### EXERCISE
Report every line of the listing below in which the string "will" appears.

### RECORD EXTRACTS
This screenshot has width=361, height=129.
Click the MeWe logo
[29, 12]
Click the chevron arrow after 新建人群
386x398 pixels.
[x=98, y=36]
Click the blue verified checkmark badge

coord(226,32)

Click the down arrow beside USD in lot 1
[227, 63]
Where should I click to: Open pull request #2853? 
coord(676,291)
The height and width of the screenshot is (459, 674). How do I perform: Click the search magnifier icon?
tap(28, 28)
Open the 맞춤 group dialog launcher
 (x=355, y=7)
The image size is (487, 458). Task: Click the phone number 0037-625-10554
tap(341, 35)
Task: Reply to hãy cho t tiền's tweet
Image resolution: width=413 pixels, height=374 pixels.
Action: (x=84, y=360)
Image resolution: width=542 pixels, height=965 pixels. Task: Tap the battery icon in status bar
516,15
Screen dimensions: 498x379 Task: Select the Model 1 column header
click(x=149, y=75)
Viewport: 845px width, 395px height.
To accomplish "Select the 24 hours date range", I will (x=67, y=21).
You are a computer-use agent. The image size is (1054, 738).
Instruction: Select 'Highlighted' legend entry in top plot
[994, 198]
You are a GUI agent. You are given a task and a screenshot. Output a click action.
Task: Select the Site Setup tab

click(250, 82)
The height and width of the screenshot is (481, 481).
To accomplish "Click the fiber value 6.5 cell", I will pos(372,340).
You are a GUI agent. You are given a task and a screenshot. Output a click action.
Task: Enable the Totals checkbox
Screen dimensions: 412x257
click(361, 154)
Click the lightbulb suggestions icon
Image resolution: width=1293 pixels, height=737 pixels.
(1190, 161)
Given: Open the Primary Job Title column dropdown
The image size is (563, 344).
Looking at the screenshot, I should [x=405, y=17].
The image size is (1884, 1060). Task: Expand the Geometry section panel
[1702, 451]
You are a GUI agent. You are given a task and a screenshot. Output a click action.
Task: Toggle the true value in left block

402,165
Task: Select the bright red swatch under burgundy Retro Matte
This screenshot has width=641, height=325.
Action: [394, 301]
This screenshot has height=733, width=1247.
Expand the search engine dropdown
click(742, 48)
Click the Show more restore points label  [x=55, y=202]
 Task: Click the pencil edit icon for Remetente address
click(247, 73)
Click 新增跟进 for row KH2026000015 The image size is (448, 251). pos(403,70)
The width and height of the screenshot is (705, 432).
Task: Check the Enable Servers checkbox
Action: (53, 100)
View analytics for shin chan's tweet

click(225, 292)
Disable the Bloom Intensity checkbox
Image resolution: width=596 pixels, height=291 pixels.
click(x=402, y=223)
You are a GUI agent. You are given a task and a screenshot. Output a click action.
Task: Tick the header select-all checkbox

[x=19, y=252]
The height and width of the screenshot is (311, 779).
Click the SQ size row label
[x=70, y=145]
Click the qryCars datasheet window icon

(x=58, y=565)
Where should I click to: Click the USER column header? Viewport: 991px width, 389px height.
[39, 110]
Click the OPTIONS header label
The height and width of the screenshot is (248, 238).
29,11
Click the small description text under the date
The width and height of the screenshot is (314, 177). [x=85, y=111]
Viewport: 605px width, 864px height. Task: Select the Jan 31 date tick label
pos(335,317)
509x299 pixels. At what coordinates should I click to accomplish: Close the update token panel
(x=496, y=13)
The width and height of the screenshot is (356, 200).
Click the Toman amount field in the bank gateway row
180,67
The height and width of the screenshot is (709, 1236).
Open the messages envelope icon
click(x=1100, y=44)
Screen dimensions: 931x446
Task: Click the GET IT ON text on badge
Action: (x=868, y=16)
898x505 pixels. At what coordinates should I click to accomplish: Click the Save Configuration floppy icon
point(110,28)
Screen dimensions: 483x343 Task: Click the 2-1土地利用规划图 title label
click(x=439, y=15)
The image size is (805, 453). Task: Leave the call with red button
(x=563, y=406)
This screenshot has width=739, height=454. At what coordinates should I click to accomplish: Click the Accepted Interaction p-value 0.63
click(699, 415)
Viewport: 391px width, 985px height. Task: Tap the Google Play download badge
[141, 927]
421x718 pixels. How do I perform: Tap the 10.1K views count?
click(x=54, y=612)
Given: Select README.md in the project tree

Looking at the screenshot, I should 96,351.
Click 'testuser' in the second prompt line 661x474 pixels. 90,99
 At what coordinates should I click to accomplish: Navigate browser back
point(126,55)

### REPLY TO THE EXERCISE
To accomplish "Select the 24 hours date range", I will (x=67, y=21).
To accomplish "Click the fiber value 6.5 cell", I will pos(372,340).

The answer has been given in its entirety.